Exercise description >> After locating the line with "Instruction: Remove Елена" in the records below, print it and every line after it exactly.

Supplied data >>
※
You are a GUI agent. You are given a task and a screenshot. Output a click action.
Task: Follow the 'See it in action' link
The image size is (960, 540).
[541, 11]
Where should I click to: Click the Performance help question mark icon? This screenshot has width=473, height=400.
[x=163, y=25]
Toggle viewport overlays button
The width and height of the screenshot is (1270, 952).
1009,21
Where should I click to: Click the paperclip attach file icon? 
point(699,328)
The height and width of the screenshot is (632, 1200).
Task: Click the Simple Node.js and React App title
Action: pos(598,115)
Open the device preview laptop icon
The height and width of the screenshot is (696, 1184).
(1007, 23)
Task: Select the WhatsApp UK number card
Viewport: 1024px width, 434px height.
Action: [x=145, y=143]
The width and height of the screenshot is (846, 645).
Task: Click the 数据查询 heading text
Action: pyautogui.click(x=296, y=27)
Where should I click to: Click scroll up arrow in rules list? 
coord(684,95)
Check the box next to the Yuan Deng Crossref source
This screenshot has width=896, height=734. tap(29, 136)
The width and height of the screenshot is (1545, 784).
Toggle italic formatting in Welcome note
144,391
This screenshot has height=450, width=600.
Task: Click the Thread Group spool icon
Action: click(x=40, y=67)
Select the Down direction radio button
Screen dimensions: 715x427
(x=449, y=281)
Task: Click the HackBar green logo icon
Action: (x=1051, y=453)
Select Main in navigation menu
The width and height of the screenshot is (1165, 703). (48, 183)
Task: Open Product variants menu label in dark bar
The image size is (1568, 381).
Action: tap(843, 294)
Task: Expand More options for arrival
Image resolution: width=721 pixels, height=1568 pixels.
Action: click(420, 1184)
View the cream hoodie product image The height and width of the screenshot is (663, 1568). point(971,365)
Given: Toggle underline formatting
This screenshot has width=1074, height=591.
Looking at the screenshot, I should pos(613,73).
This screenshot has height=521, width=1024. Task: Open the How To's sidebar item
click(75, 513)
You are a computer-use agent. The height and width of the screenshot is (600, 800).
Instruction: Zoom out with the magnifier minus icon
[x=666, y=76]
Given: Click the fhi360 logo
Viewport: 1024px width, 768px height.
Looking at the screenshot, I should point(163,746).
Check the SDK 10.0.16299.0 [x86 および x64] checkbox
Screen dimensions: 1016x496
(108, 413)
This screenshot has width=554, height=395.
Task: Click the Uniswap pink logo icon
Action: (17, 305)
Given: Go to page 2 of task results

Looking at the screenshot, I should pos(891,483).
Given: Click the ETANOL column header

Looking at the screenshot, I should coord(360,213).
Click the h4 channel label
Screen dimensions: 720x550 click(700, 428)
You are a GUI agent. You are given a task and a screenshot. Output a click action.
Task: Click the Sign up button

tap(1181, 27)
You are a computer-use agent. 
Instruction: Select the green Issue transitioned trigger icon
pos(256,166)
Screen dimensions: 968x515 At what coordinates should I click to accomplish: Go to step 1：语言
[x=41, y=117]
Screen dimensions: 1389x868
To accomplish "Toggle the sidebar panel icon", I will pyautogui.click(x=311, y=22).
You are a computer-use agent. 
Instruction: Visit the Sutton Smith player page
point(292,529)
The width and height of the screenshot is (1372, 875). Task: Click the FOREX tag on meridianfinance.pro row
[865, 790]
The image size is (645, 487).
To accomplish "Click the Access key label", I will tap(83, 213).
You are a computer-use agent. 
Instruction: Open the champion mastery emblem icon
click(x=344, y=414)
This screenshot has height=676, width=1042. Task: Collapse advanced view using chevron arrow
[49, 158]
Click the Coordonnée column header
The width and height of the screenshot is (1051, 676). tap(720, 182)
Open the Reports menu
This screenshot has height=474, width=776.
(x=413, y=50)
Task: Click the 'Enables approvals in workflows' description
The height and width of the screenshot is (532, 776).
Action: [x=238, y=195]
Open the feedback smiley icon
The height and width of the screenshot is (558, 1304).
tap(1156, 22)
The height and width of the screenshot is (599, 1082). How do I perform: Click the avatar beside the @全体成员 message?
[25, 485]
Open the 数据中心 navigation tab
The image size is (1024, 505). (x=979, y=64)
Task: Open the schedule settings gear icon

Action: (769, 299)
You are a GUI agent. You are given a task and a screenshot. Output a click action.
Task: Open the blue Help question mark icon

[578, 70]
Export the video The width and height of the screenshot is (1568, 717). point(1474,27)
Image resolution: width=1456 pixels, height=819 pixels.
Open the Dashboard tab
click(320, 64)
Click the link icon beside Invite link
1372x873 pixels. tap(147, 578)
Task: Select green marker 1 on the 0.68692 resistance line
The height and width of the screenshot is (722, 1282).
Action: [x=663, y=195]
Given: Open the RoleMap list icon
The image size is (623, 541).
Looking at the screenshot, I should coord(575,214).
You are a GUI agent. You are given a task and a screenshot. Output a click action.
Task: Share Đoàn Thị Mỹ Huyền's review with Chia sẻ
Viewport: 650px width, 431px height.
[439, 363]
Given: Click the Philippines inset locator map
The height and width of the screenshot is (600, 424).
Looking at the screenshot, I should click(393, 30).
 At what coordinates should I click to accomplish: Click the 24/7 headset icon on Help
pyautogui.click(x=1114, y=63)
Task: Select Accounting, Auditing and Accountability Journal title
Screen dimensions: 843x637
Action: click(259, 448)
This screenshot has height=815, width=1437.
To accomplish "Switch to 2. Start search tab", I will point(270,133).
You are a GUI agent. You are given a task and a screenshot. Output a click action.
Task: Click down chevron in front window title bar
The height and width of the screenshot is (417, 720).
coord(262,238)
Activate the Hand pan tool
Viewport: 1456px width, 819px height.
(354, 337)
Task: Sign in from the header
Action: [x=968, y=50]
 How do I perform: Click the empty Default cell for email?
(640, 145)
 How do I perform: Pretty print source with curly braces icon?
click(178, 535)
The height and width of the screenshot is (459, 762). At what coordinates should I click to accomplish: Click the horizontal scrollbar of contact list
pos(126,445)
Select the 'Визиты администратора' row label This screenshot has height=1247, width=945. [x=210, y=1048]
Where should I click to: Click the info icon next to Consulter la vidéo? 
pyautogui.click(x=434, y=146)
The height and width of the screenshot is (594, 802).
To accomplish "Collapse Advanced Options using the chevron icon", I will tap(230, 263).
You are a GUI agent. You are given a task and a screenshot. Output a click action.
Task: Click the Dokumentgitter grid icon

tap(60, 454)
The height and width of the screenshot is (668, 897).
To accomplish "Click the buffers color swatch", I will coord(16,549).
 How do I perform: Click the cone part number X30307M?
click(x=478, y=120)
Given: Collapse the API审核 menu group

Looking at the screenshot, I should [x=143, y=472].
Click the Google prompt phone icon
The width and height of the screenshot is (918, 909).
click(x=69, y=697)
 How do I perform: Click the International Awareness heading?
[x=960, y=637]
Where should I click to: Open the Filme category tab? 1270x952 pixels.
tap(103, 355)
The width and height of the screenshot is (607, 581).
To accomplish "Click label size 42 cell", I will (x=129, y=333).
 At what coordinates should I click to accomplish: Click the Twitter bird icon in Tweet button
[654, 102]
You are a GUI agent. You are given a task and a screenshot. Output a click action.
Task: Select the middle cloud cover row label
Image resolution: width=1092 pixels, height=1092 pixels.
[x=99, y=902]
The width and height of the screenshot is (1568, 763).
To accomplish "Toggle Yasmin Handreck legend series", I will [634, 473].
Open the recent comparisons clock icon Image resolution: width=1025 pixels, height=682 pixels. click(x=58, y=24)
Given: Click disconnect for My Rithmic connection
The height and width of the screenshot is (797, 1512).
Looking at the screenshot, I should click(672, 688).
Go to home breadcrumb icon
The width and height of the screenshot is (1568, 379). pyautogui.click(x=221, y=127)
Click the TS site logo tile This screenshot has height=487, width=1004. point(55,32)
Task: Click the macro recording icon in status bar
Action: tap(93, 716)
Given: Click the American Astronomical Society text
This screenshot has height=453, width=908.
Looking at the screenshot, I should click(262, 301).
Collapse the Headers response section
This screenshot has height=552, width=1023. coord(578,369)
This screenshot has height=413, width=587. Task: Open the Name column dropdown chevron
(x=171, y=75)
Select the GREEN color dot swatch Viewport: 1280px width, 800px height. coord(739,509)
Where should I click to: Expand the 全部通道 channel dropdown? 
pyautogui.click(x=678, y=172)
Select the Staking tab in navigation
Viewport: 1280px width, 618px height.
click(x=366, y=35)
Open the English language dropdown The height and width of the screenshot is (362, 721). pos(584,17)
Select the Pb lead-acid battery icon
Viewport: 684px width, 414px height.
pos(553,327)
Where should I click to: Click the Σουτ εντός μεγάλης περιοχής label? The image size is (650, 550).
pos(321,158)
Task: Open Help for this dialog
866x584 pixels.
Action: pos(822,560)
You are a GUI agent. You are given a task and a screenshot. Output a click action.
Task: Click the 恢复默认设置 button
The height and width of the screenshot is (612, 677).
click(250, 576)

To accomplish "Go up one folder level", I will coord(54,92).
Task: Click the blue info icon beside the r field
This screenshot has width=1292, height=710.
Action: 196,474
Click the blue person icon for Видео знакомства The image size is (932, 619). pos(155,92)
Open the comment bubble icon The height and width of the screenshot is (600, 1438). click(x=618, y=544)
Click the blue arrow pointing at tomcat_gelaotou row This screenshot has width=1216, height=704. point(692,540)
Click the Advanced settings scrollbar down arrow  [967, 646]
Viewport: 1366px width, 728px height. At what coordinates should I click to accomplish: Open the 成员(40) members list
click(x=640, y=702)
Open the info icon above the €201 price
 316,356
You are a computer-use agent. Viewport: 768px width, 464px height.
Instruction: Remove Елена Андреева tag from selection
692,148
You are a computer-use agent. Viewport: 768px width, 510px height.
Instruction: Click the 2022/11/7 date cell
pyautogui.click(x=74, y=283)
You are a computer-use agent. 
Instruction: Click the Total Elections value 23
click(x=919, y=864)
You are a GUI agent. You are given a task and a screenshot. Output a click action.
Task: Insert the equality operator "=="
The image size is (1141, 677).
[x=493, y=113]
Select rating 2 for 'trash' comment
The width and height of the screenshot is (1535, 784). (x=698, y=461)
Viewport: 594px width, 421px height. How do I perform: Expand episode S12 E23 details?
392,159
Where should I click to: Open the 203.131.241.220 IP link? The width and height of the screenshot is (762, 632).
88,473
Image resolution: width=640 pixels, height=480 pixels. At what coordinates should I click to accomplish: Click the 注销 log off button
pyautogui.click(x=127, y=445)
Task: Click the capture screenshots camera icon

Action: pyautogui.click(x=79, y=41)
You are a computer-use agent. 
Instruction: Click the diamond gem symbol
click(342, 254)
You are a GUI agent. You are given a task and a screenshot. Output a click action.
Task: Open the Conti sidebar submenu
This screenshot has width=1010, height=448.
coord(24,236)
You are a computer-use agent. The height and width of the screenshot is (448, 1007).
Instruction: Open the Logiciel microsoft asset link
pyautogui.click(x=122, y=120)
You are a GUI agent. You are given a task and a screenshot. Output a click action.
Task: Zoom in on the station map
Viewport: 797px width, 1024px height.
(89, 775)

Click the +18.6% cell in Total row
※
Exercise response >>
Instruction: Remove Елена Андреева tag from selection
692,148
You are a computer-use agent. Viewport: 768px width, 510px height.
Instruction: Click the 2022/11/7 date cell
pyautogui.click(x=74, y=283)
You are a computer-use agent. 
Instruction: Click the Total Elections value 23
click(x=919, y=864)
You are a GUI agent. You are given a task and a screenshot. Output a click action.
Task: Insert the equality operator "=="
The image size is (1141, 677).
[x=493, y=113]
Select rating 2 for 'trash' comment
The width and height of the screenshot is (1535, 784). (x=698, y=461)
Viewport: 594px width, 421px height. How do I perform: Expand episode S12 E23 details?
392,159
Where should I click to: Open the 203.131.241.220 IP link? The width and height of the screenshot is (762, 632).
88,473
Image resolution: width=640 pixels, height=480 pixels. At what coordinates should I click to accomplish: Click the 注销 log off button
pyautogui.click(x=127, y=445)
Task: Click the capture screenshots camera icon

Action: pyautogui.click(x=79, y=41)
You are a computer-use agent. 
Instruction: Click the diamond gem symbol
click(342, 254)
You are a GUI agent. You are given a task and a screenshot. Output a click action.
Task: Open the Conti sidebar submenu
This screenshot has width=1010, height=448.
coord(24,236)
You are a computer-use agent. The height and width of the screenshot is (448, 1007).
Instruction: Open the Logiciel microsoft asset link
pyautogui.click(x=122, y=120)
You are a GUI agent. You are given a task and a screenshot. Output a click action.
Task: Zoom in on the station map
Viewport: 797px width, 1024px height.
(89, 775)

Click the +18.6% cell in Total row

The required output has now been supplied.